**Records provided:**

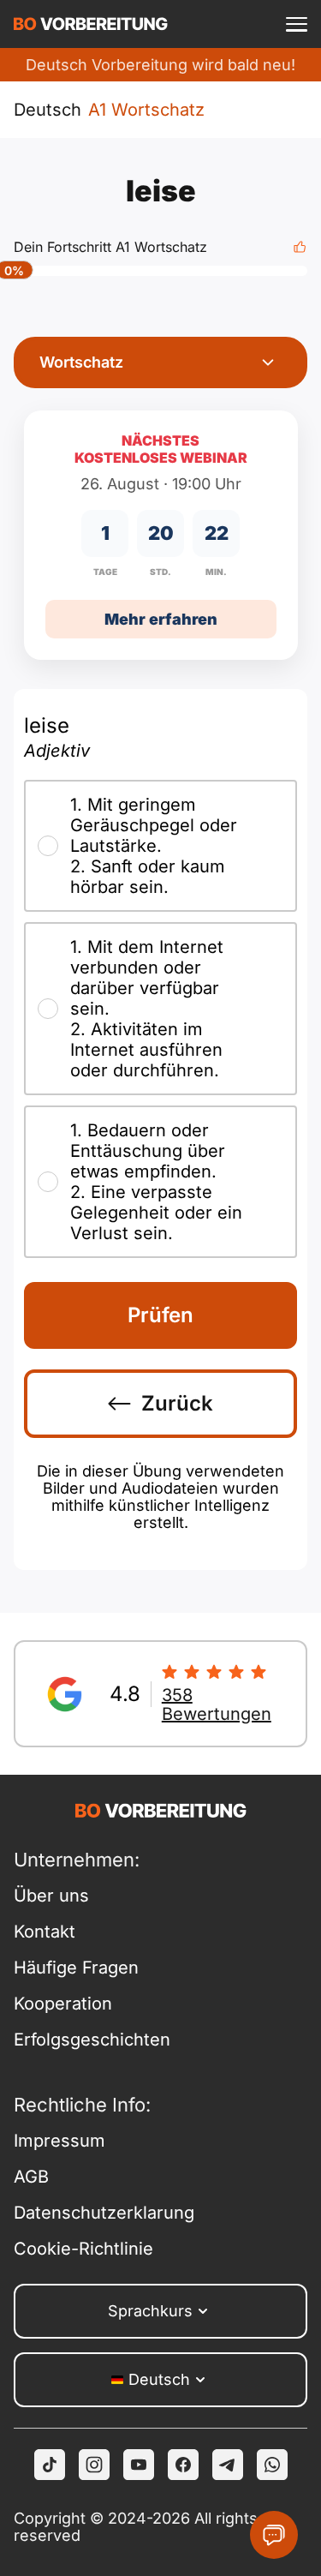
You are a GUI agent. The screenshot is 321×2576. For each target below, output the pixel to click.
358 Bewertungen (216, 1704)
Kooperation (63, 2003)
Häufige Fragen (76, 1967)
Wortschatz (81, 362)
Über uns (51, 1895)
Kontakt (44, 1931)
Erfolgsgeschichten (87, 2039)
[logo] (91, 24)
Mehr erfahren (160, 619)
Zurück (177, 1403)
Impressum (59, 2140)
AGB (31, 2176)
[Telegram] (227, 2464)
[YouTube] (138, 2464)
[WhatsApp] (272, 2464)
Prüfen (160, 1315)
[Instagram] (94, 2464)
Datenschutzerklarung (87, 2212)
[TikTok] (49, 2464)
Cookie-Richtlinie (83, 2248)
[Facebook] (183, 2464)
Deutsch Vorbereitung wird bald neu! (160, 65)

**What needs to be done:** Only these are to be transcribed: the line with "Cookie-Richtlinie (83, 2248)" and every line after it through the last line of the entries, each exactly.

**Exercise solution:**
Cookie-Richtlinie (83, 2248)
[Facebook] (183, 2464)
Deutsch Vorbereitung wird bald neu! (160, 65)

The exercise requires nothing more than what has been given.